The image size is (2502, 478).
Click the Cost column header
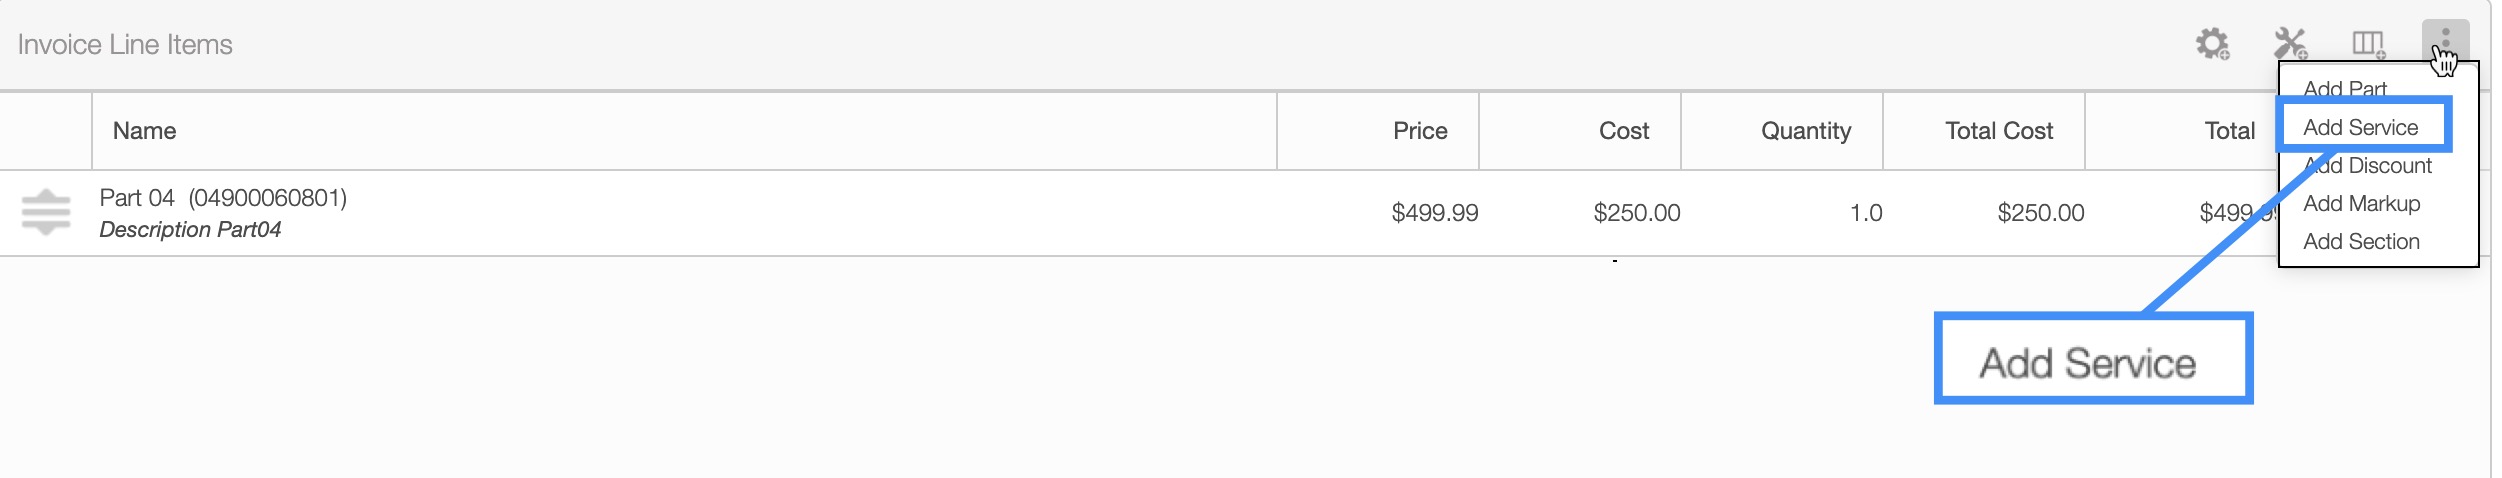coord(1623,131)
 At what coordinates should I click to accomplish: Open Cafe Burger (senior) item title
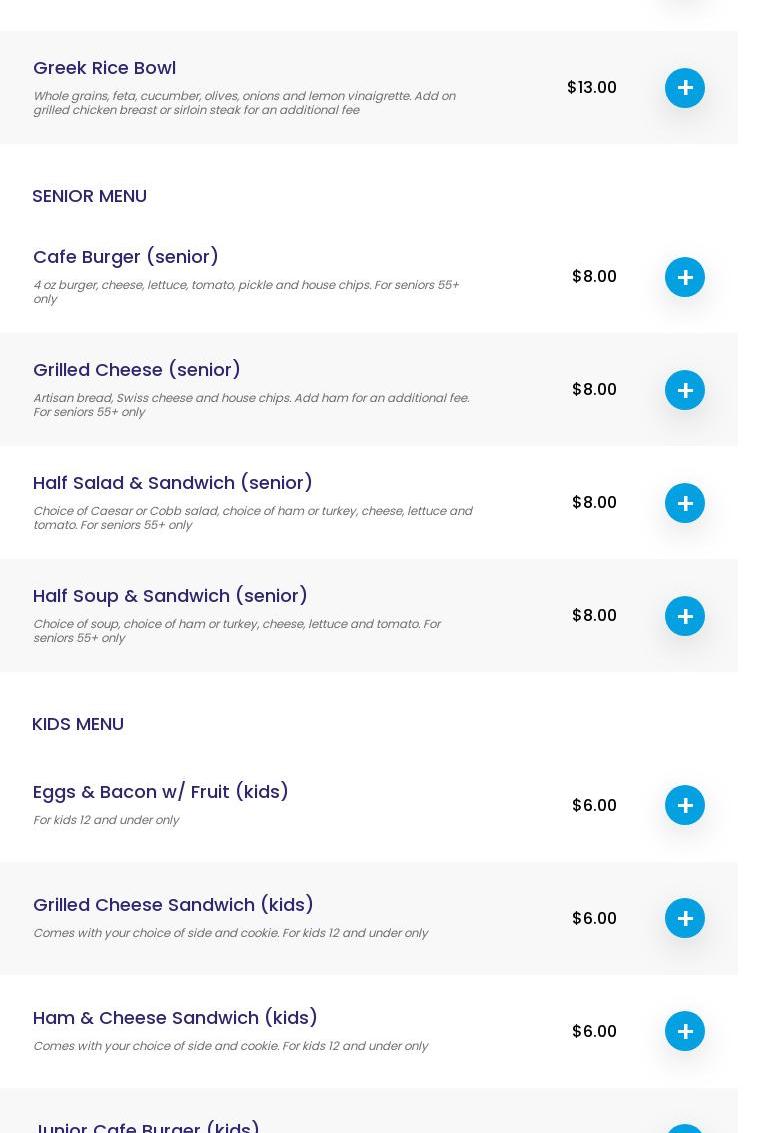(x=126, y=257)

============

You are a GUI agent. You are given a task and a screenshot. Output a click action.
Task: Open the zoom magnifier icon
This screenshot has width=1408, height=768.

============

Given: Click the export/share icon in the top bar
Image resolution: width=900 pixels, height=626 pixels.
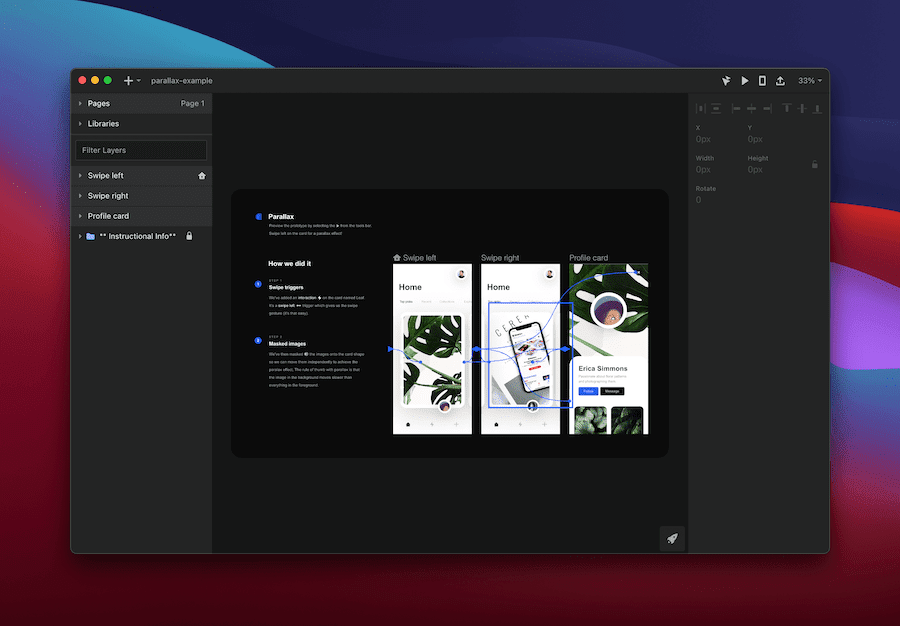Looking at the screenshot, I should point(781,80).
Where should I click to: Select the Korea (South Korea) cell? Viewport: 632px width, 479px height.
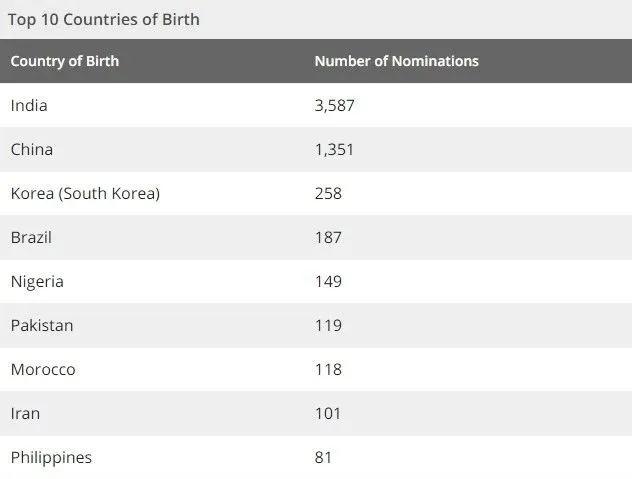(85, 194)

============

● **Work instructions**
Copy out the lines of the data where the word "icon" can be found.

● **Your response**
Task: Open the zoom magnifier icon
Given: Click the export/share icon in the top bar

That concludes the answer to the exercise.